## ACTIVITY
Output only the lines that run from the line holding "Open the 插件 tools icon module" to the end of the entries, both ends included, and skip the pictures.

Stored data:
====

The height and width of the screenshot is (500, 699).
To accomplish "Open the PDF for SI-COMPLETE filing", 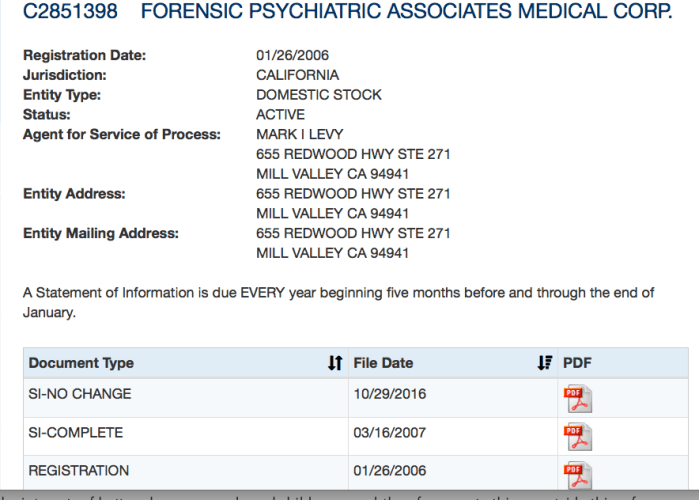I will [577, 435].
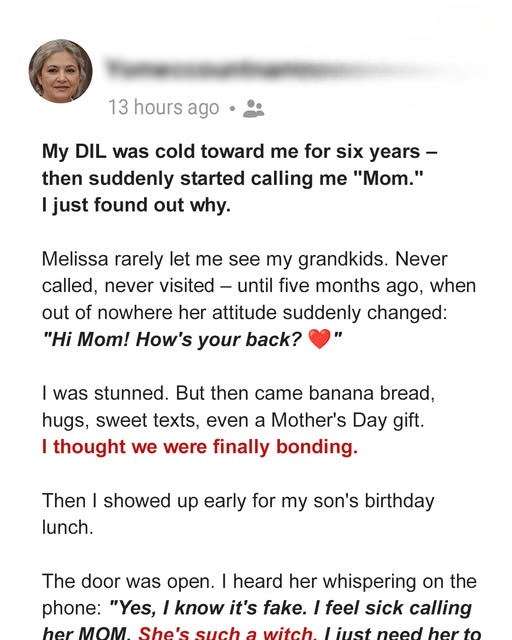Click "The door was open." sentence
Image resolution: width=512 pixels, height=640 pixels.
(x=128, y=582)
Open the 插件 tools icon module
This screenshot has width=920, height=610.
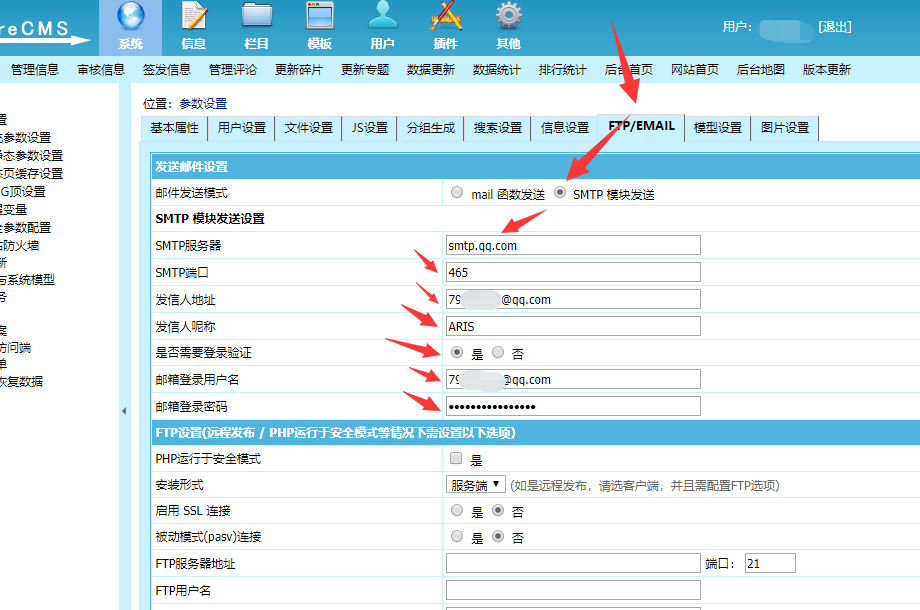[445, 26]
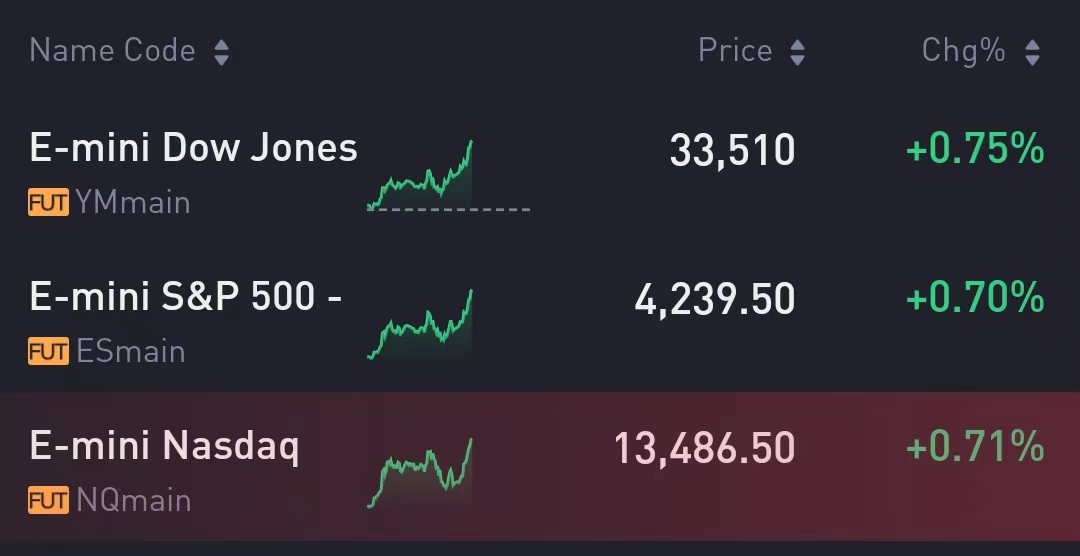Click the 33,510 Dow Jones price
Viewport: 1080px width, 556px height.
pos(732,151)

====

## SOLVED EXERCISE
Open the 插件 tools icon module
This screenshot has width=920, height=610.
[445, 26]
Click the 33,510 Dow Jones price
Viewport: 1080px width, 556px height.
pos(732,151)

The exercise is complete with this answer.